Findings Of Fact On January 16, 1987, Department of Health and Rehabilitative Services notified J. S. By letter that it had received a report of neglect regarding him and advised him of his right to request the report be amended or expunged. J. S. did so but on February 26, 1987, the Department advised him his request for expungement had been denied. Thereafter, J. S. requested a formal hearing which was held by the undersigned on October 27, 1987. After a full, formal hearing on the merits, at which both testimony and documentary exhibits were presented by both parties, the undersigned, on December 1, 1987, entered a Recommended Order in which it was found, as a matter of fact, that while the alleged victim of the neglect was incapable of totally caring for himself, the evidence presented was insufficient to establish that the relationship between the victim and J. S. was a care-giving one or that J. S. had the responsibility to look out for the victim so as to bring him within the purview of the statute.

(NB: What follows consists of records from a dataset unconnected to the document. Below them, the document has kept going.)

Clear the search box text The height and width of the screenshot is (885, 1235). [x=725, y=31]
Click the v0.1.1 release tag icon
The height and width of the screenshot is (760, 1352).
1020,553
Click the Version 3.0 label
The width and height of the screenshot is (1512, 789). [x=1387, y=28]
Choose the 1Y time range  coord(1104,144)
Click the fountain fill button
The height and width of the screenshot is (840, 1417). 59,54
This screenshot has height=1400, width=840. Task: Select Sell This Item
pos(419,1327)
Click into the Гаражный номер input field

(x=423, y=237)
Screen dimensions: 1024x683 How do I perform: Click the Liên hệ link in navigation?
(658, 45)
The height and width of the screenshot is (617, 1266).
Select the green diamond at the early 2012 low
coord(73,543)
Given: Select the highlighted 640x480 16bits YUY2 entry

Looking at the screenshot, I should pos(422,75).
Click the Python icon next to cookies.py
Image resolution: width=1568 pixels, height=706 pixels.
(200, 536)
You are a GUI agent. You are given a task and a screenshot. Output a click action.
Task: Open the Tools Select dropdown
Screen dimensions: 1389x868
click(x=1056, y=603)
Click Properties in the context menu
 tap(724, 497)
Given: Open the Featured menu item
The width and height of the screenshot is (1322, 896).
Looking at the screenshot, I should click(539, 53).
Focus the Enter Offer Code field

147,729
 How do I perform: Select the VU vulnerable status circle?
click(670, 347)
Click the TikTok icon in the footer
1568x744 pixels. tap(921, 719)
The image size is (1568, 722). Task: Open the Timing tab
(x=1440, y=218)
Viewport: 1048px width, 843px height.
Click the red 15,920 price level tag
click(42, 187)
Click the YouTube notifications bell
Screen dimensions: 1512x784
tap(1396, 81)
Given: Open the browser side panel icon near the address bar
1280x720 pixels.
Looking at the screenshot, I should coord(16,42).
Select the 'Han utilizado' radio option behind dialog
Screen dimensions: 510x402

The Department thereafter entered a Final Order consistent with the Recommended Order, amending the classification of the report to "unfounded" and expunging it from the Department records. Evidence introduced at the original formal hearing held herein established that J. S. was an employee, (resident manager) at the Royal Palm Retirement Home in Ft. Myers, Florida. He was not the owner of the facility nor was any evidence introduced to indicate he had any financial interest, other than as an employee, in the facility. Further, he was not engaging in the professional practice of a licensed profession. His relationship with the alleged victim was found to be no more than that of landlord-tenant. The Department's investigation of the alleged neglect, while not completely comprehensive, nonetheless was sufficiently thorough to meet the test of reasonableness.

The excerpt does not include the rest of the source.